Hazret-i Ömer’in böyle söylediğini, Hazret-i Ali işitti ve buyurdu ki:
-Resul-i Ekrem, (Ömer, Cennet ehlinin ışığı ve İslam’ın nurudur) buyurmuş idi. Elbette bunu boş yere buyurmamıştır!..

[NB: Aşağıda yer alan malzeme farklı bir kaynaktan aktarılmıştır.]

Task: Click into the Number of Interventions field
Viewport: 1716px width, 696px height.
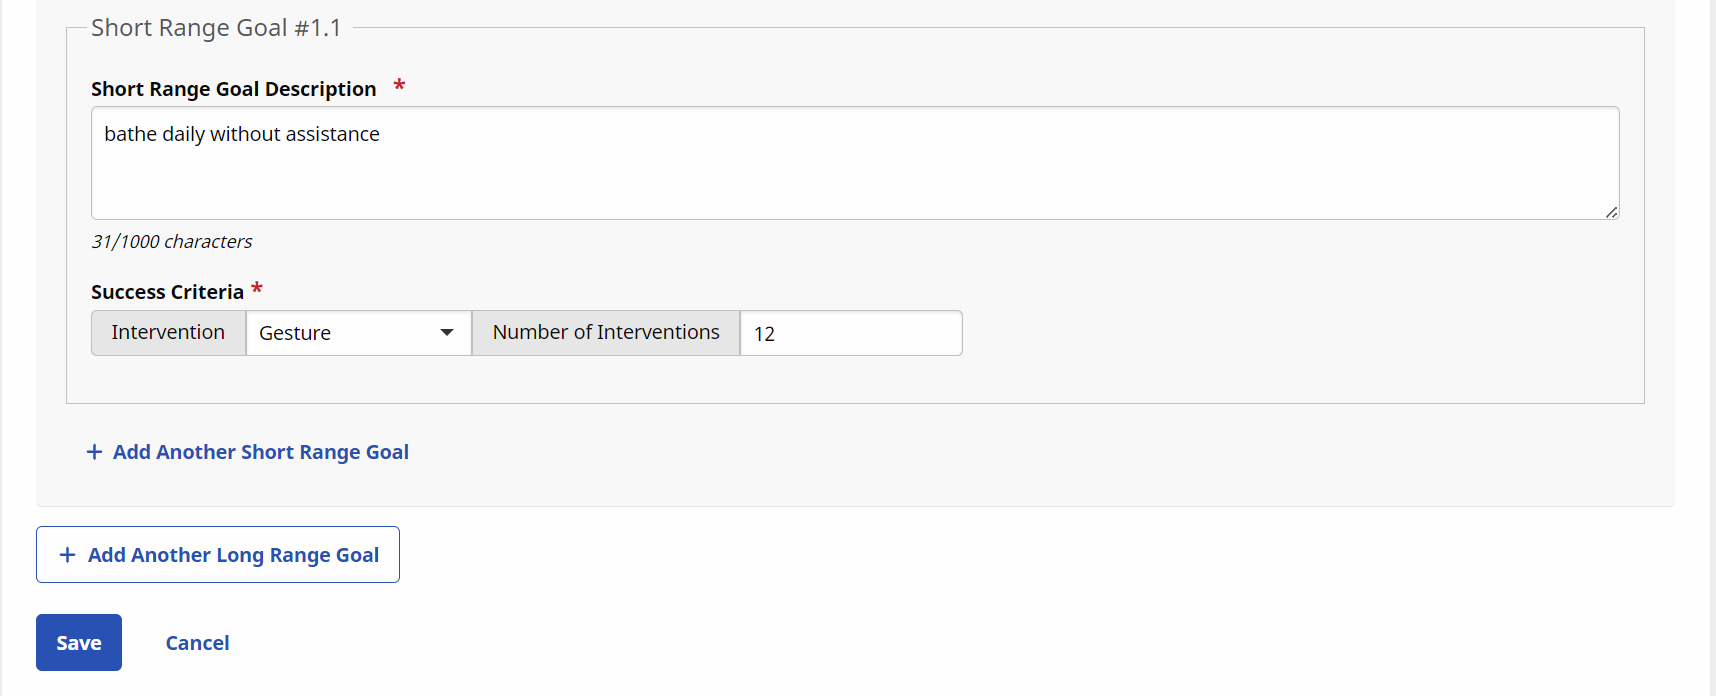Action: click(851, 333)
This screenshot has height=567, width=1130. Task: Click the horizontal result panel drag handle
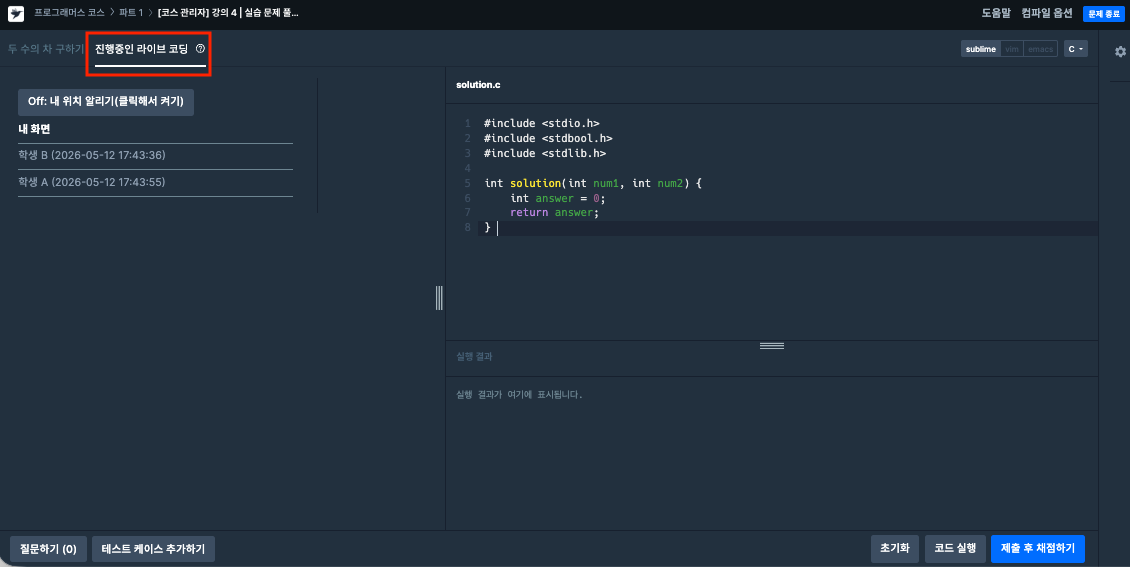point(772,346)
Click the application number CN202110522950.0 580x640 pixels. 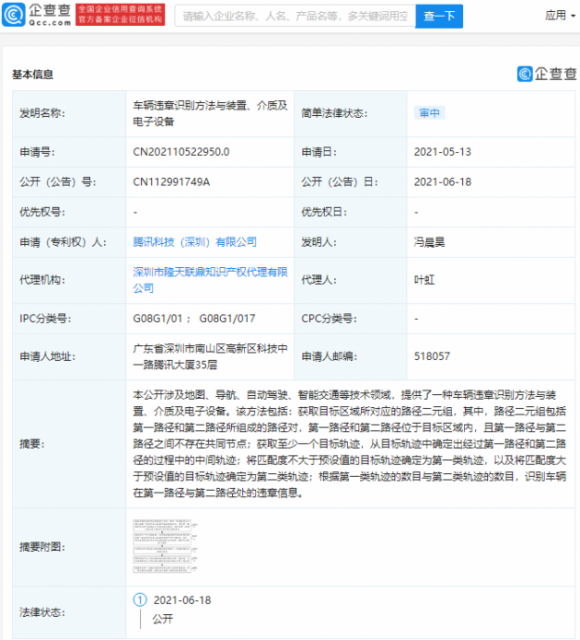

Böyle söyleyince, Hazret-i Hasan ve Hüseyin, Hazret-i Ömer’in yanına varıp, Resulullahın böyle buyurduğunu müjdelediler… Hazret-i Ömer, Sahabe-i güzinden bir cemaat ile yerinden kalkıp, Hazret-i Ali’nin yanına geldi ve şöyle sordu:
-Ya Ali, sen Resulullahtan (Ömer, Cennet ehlinin ışığı ve İslam’ın nurudur) diye bizzat işittin mi?
-Evet, işittim.
-Öyle ise şimdi bana bunu yaz, dedi. Hazret-i Ali de yazdı. Hazret-i Ömer o yazıyı alıp, oğlu Abdullah’a verdi ve şöyle vasiyet etti:
-Ben vefat ettiğimde, bunu kefenime sarasın, Allahü teâlânın huzuruna bununla çıkayım!..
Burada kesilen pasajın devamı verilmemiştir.